California’s natural environment is changing and becoming more fire-prone. But insulating those at risk from the impacts of this shift from the true cost of the risks that they now confront cuts against California’s otherwise enlightened approach to climate awareness championed by policymakers like Lara.

In Placer County, where wildfire risk is high, there is simply no doubt that property owners should pay more for insurance than those in low risk zones, a state of affairs which is a matter of principled personal responsibility that the electoral conservatism of Placer County should stoically embrace.

But Montgomery’s op-ed in The Sacramento Bee fails to differentiate between the severity presented by the risk to different areas. She makes the case that those residents who do the right thing and defend their homes against the threat of fire should – by right – receive a discount on their insurance rates. Yet she calls for rates to be frozen and high-risk products to remain in place in the event of a wildfire.

In other words, Montgomery is demanding that businesses extend discounts, while restricting their ability to recoup the costs. The only way that the state can allow that to occur without stumbling upon a constitutional takings challenge is for insurers to charge non-risk-based rates to others elsewhere.
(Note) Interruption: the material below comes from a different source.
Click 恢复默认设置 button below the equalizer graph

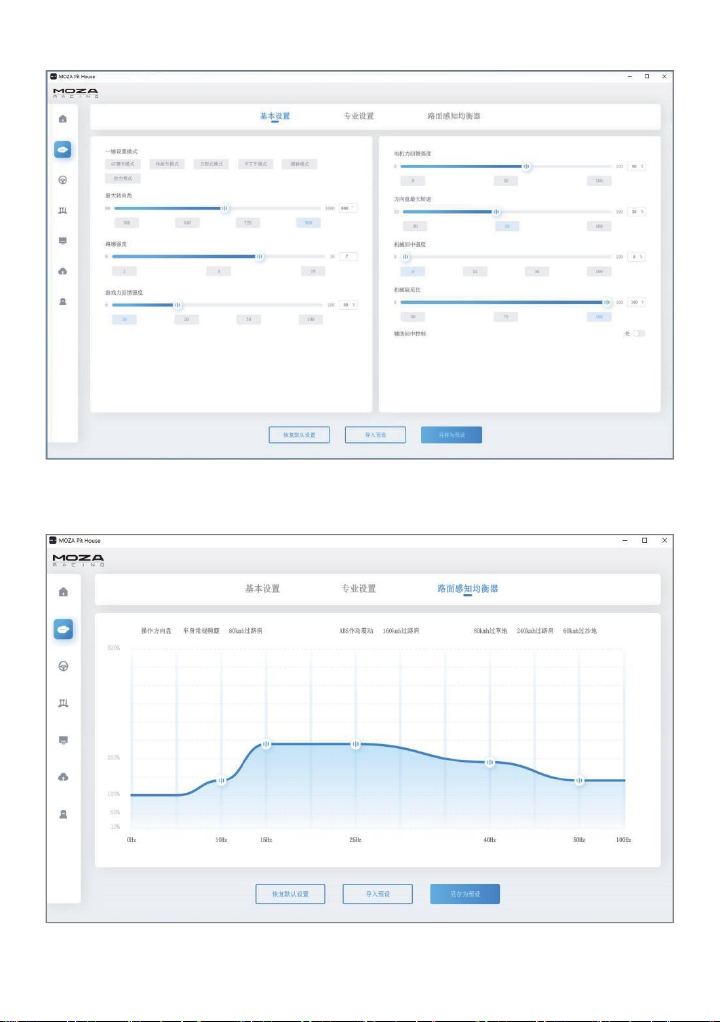pyautogui.click(x=290, y=894)
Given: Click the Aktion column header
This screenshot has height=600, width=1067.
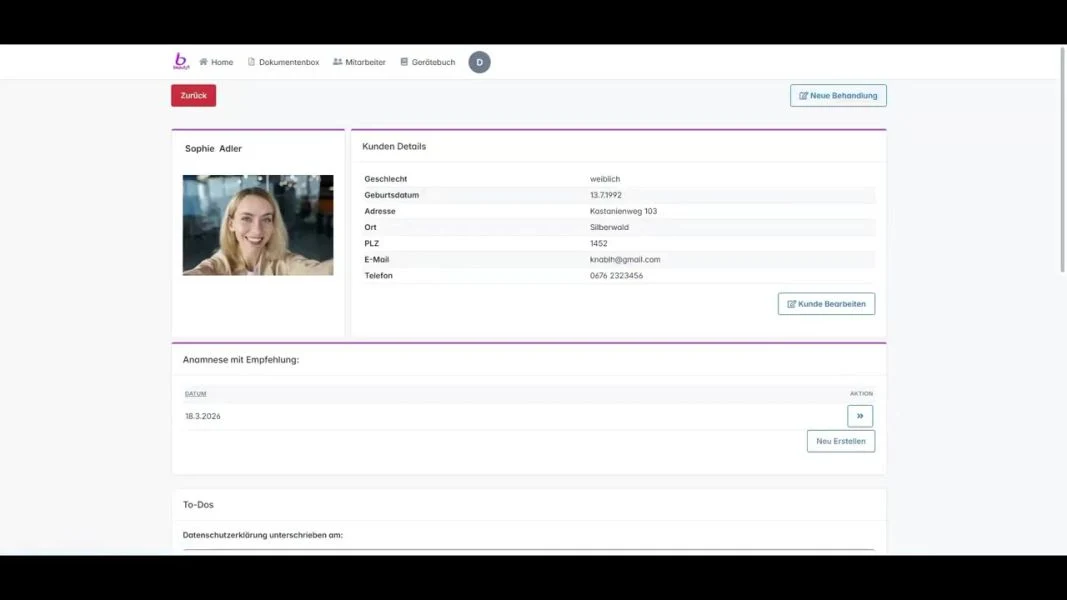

That arrangement is the personification of the subsidies that Placer County policymakers regularly rail against.

Montgomery is on to something when she states that “insurance providers must be required to set and adjust premiums based on an understanding of the real risk to the properties they insure.”

The largest obstacle to a scenario in which insurers can actually set rates based on the real risk to properties they insure is Proposition 103. That 1988 law has stifled product innovation and flexibility in a manner that effectively forestalls insurers from adjusting rates in a way that could serve consumers in areas of high wildfire risk. Because of Proposition 103, what can be made to work imperfectly in other states will have a hugely costly effect on the Golden State.